# BOV recirculated.......



## Shakojdub1425 (Dec 9, 2009)

Hello i seen there is a lot of post talking about wether or not to recirculate. But no one has shown how to recirculate if you wanted to. Also dont you have to buy a BOV that can recirculate or vent to there air, meaning do both? Any help would be cool thanks. Also what are you guys turning your boost up to on your stock internals? ANy problems? let me know thanks


----------



## 2dr_Sentra (Dec 10, 2005)

When you recirculate the bov it has to go in the intake pipe after the maf. 










Most bov's have recirculation fittings that you can buy. Hope this helps.


----------



## Shakojdub1425 (Dec 9, 2009)

THanks for the pic. But isnt that pic before the maf? i might be wrong but i was thinking 5 was the maf.


----------



## Shakojdub1425 (Dec 9, 2009)

Also what is 6 on that pic? because i am going to be making my own piping for my intercooler and just buying the actual intercooler. Thanks again.


----------



## Shadao (Aug 14, 2007)

6 is your engine...

and the green tube is after the maf...

air goes into the filter, past the maf, and into the turbo where it is compressed, on the compressed side is the BOV' which pictured shows the recirculated tube going into the intake after the maf but before the turbo...

hope that makes sense for ya


----------



## Shakojdub1425 (Dec 9, 2009)

Yea defiantly!! i appriciate it. I will show the pipe i make when i get done with it.


----------



## 2dr_Sentra (Dec 10, 2005)

Yeah 5 is the maf and 6 is the throttle body.


----------



## Shakojdub1425 (Dec 9, 2009)

## Set task
Extend the forum thread above on recirculating a blow-off valve, picking up from its final line.

## Data segment
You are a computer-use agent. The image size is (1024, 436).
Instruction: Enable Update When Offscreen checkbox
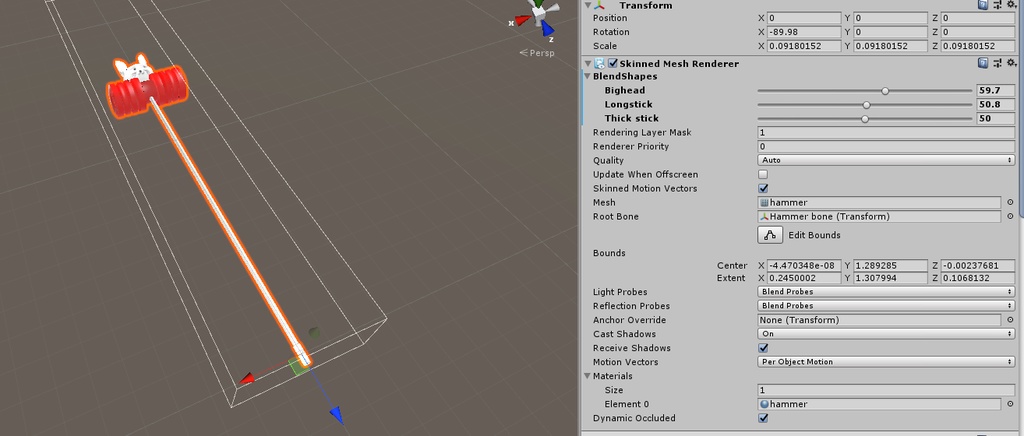(x=763, y=174)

## Right answer
awsome thanks sentra the pic helped out a ton. I will post some pics when i get it all done. Also can you just upload pics from your pc to this forum or do you have to do the link thing? Because the link aint working from my facebook page.


----------



## Shadao (Aug 14, 2007)

Shakojdub1425 said:


> awsome thanks sentra the pic helped out a ton. I will post some pics when i get it all done. Also can you just upload pics from your pc to this forum or do you have to do the link thing? Because the link aint working from my facebook page.


usually you cant link from facebook as they "own" the rights to the photo's


----------



## 2dr_Sentra (Dec 10, 2005)

Shakojdub1425 said:


> awsome thanks sentra the pic helped out a ton. I will post some pics when i get it all done. Also can you just upload pics from your pc to this forum or do you have to do the link thing? Because the link aint working from my facebook page.


Photobucket works the best. Using the


----------



## Shakojdub1425 (Dec 9, 2009)

Thanks again thats what i did.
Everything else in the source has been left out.